The God Test method is simply this: there are five characteristics that are true of God anywhere and at any time (these we will call the God-Absolutes),  if the Jesus-Passage is in disagreement with any one of these five God-Absolutes, that particular Jesus-Passage is referencing His human nature. If, on the other hand, the Jesus-Passage reflects any one of the God-Absolutes, that particular Jesus-Passage is referencing His God Nature.

In the following list are the God-Absolutes:

1.     God has Omnipresence (1 Kings 8:27); 

2.     God has Omniscience (Acts 2:23;1 Peter 1:2; Isaiah 46:10);

3.      God has Omnipotence (Genesis 17:1); 

4.     God is Immutable (James 1:17; Malachi 3:6);

5.     God is Eternal (Deuteronomy 33:27)

The God-Absolutes listed above will be applicable to Jesus as God, but not to Him as Man. Employ these God-Absolutes to determine if a given passage of Scripture is referencing Jesus as God or the Son of God(i.e. Man).

Amen


THE APOSTOLIC CREED

I believe in one God, solitary in being; Maker of Heaven and Earth, and all things therein: by His eternal Word. That is to say: By the breath of his mouth. Thereby, and because of creation, reasonably termed the Father.

Who, because of us sinners, and for our salvation, became manifested in flesh. Conceived by the Holy Spirit, born of the virgin Mary. This incarnation not lessening His deity, nor altering his humanity; fully God and fully man, consubstantiated. Therefore, the angel named him Jesus - Jehovah Savior. As to his deity, He is the same essence, nature, and being as the Father. As to his humanity, he is a like essence, nature, and being with us men. Thereby, and because of generation and redemption, reasonably termed the Son of God.

Who suffered under Pontius Pilate, was crucified, died, was buried, and descended into Hades. Who, in His deity raised Himself from the dead on the third day, ascending to the right hand of the Majesty on High; from which he shed forth His Spirit on the Day of Pentecost. Thereby, and because of emanation and sanctification, reasonably termed the Holy Spirit.

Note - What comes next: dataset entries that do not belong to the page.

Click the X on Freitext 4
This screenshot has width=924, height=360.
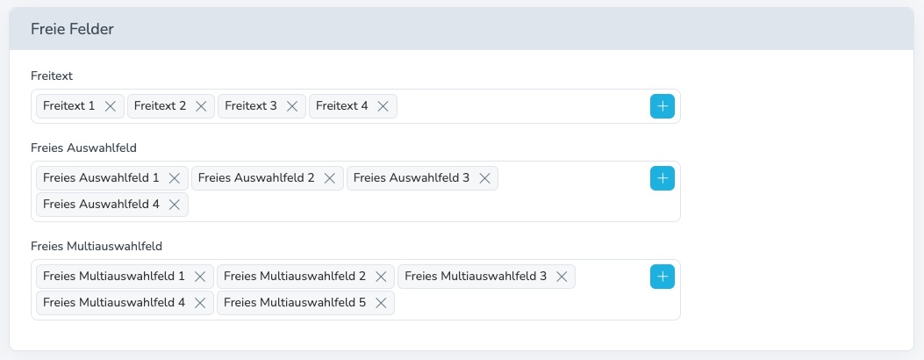(x=383, y=106)
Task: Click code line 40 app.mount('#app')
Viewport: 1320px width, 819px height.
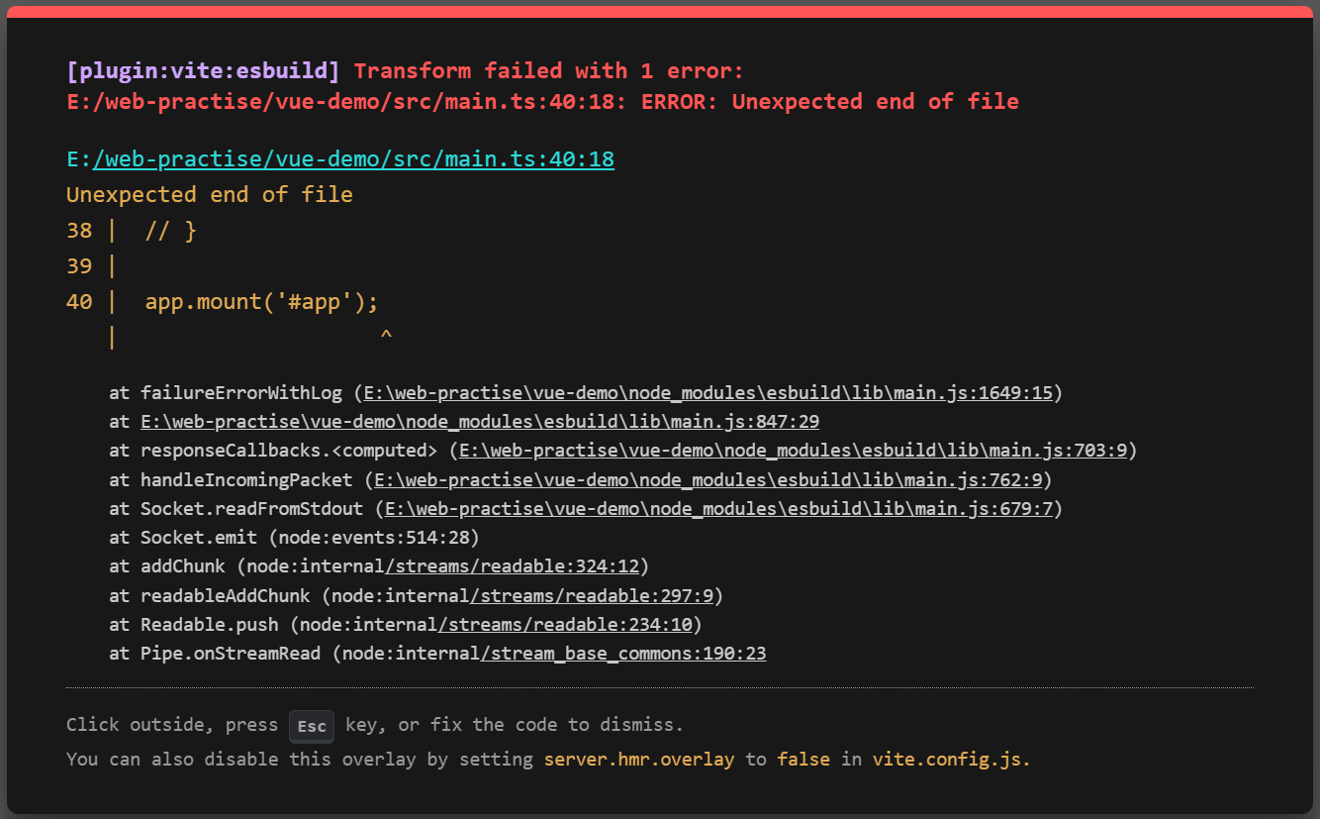Action: pos(261,301)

I believe in the one true saving gospel: the death, burial, and resurrection of Jesus Christ. Which saving graces are individually appropriated respectively, through repentance, water baptism with the invocation of Jesus’ name: thereby, washed in his blood; and the infilling of His Spirit as in the beginning.

I believe in the holy, universal, and apostolic Church, the communion of the saints, and the forgiveness of sins; the sacramental mysteries of: Jesus name water baptism, the Lord’s Supper, and the laying on of hands. I believe in the resurrection of the body, the catching way of the Church; the physical return of Jesus Christ, eternal judgment and life everlasting.